The warping factor is calculated as the edge height difference divided by the square root of the projected area.

### 3D Element Only Checks

ANSYS does not use any exclusively 3D checks within Engineering Solutions, but Engineering Solutions does use its own when ANSYS is set as the solver. For details on 3D checks, refer to HyperMesh.

## Nastran

Nastran-specific checks used to calculate element quality for 2D and 3D elements.

Additional element checks not listed here are not part of the solver’s normal set of checks, and therefore use HyperMesh check methods.

### 2D and 3D Element Checks

Aspect Ratio
Ratio of the longest edge of an element to its shortest edge.
Interior Angles
Maximum and minimum values are evaluated independently for triangles and quadrilaterals.
Jacobian
Deviation of an element from its ideal or "perfect" shape, such as a triangle’s deviation from equilateral. The Jacobian value ranges from 0.0 to 1.0, where 1.0 represents a perfectly shaped element. The determinant of the Jacobian relates the local stretching of the parametric space which is required to fit it onto the global coordinate space.
Engineering Solutions evaluates the determinant of the Jacobian matrix at each of the element’s integration points, also called Gauss points, or at the element’s corner nodes, and reports the ratio between the smallest and the largest. In the case of Jacobian evaluation at the Gauss points, values of 0.7 and above are generally acceptable. You can select which method of evaluation to use (Gauss point or corner node) from the Check Element settings.
Skew
Engineering Solutions creates lines between the midpoints of opposite sides of the element, then measures the angles between these lines. The angle with the greatest deviation from the ideal value is used to determine skew.
Taper
Engineering Solutions finds the taper of quadrilateral elements by treating each node as the corner of a triangle, using one of the quad’s diagonals as the triangle’s third leg. The areas of each of these four "virtual" triangles are compared to one half of the total area of the quadrilateral element to produce a ratio; the largest of these ratios is then compared to the tolerance value. A value of 1.0 is a perfect quadrilateral, and higher numbers denote greater taper.
However, for the sake of consistency within Engineering Solutions, an equivalent taper is reported instead.

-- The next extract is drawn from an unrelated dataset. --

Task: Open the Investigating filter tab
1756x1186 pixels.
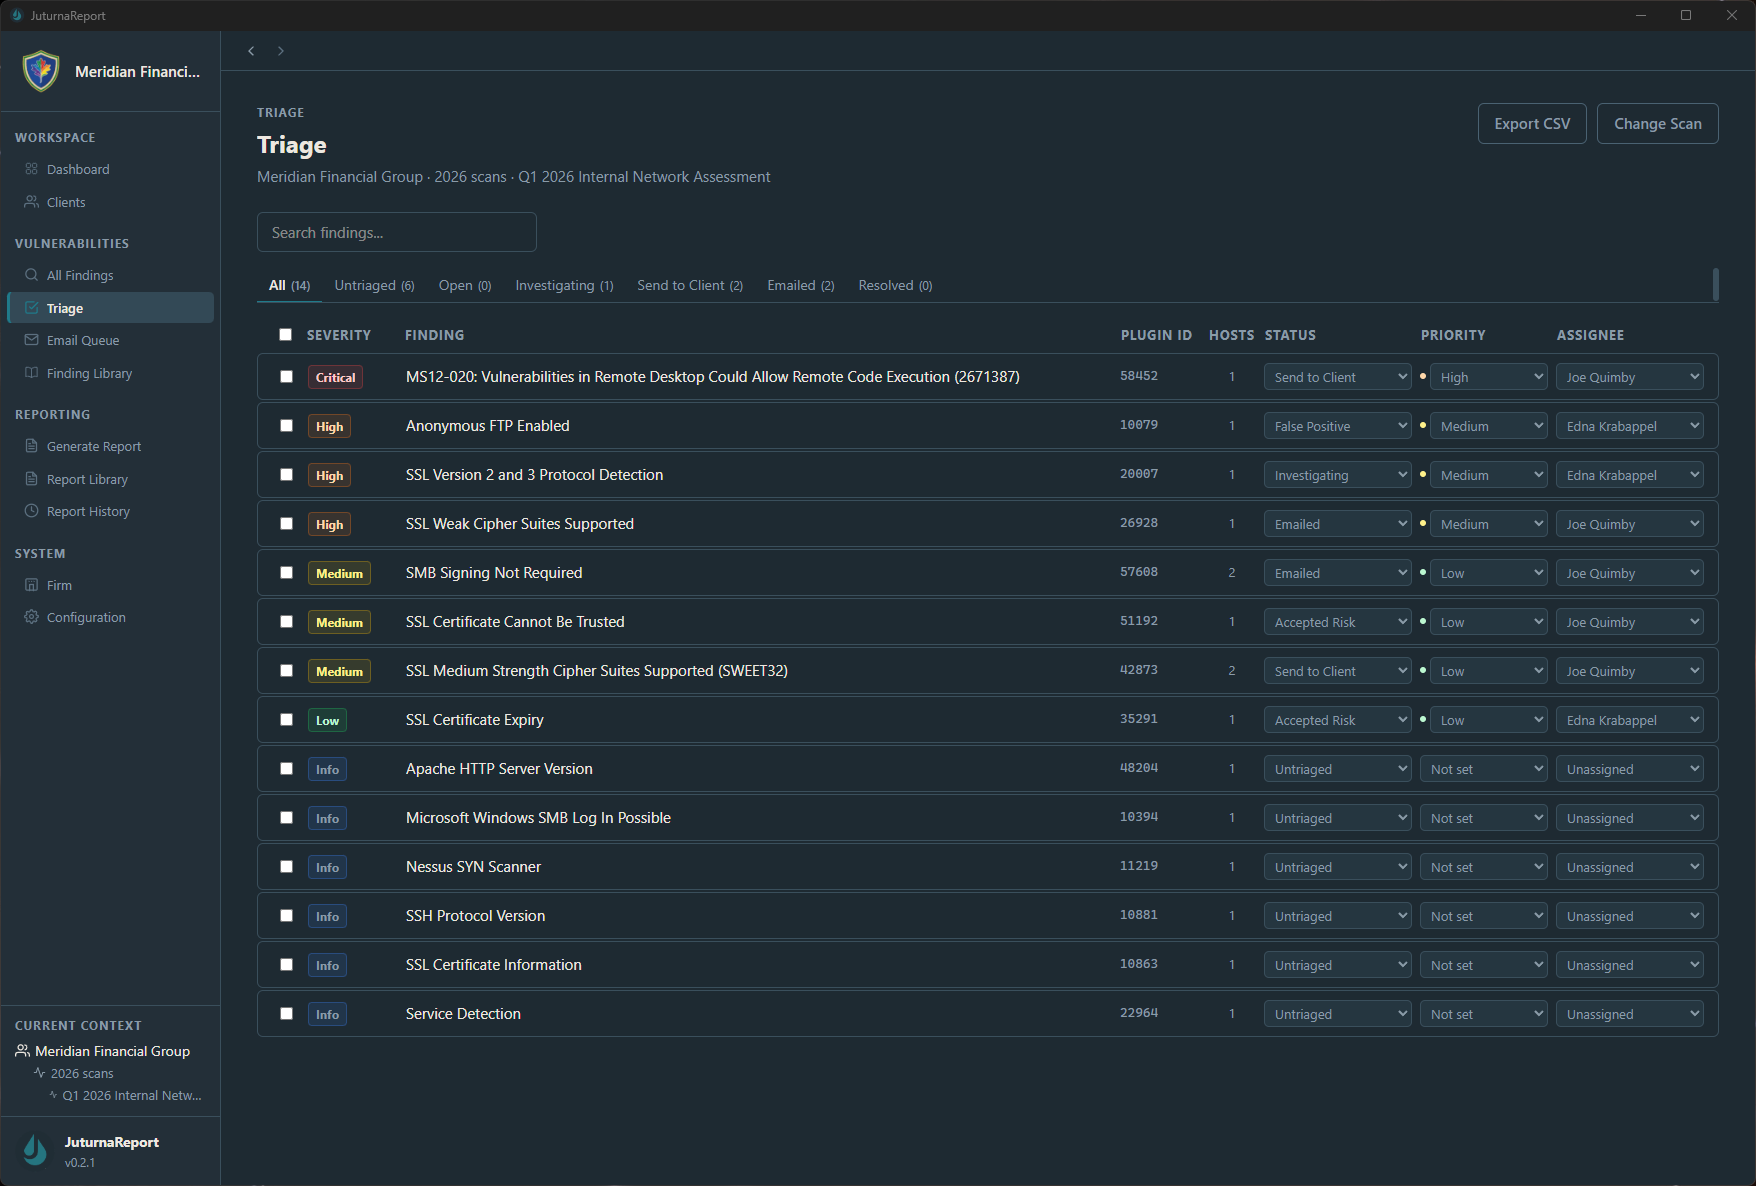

This means that the smallest area ratio found (instead of the largest ratio) is subtracted from 1, so that 0 represents a perfect quadrilateral element instead of 1.0, and greater deviation from 0 indicates greater taper. Triangle elements are simply assigned a value of 0 to prevent Engineering Solutions from incorrectly identifying them as failed (highly-tapered) quads.
Warpage
First, Engineering Solutions constructs a plane based on the mean of the quad’s four points. This means that the corner points of a warped quad are alternately H units above and below the constructed plane. This value is then used along with the length of the element’s diagonals in the following equation:
$WC=2H/\left(D1+D2\right)$
Where WC is the Warping Coefficient, H is the "height" or distance of the nodes from the constructed plane, and D1 and D2 are the lengths of the diagonals. Thus, a perfect quad has a WC of zero.

### 3D Element Only Checks

Vol. Aspect Ratio
Engineering Solutions evaluates Tetrahedral elements by finding the longest edge length and dividing it by the shortest height, measured from a node to its opposing face. Other 3D elements, such as hex elements, are evaluated based on the ratio of their longest edge to their shortest edge.
Warpage
Engineering Solutions evaluates warpage on solid element faces by dividing the quad face into two trias along its diagonal, and measuring the cosine of the angle between the trias’ normals. This value will be 1.0 for a face where all nodes lie on the same plane.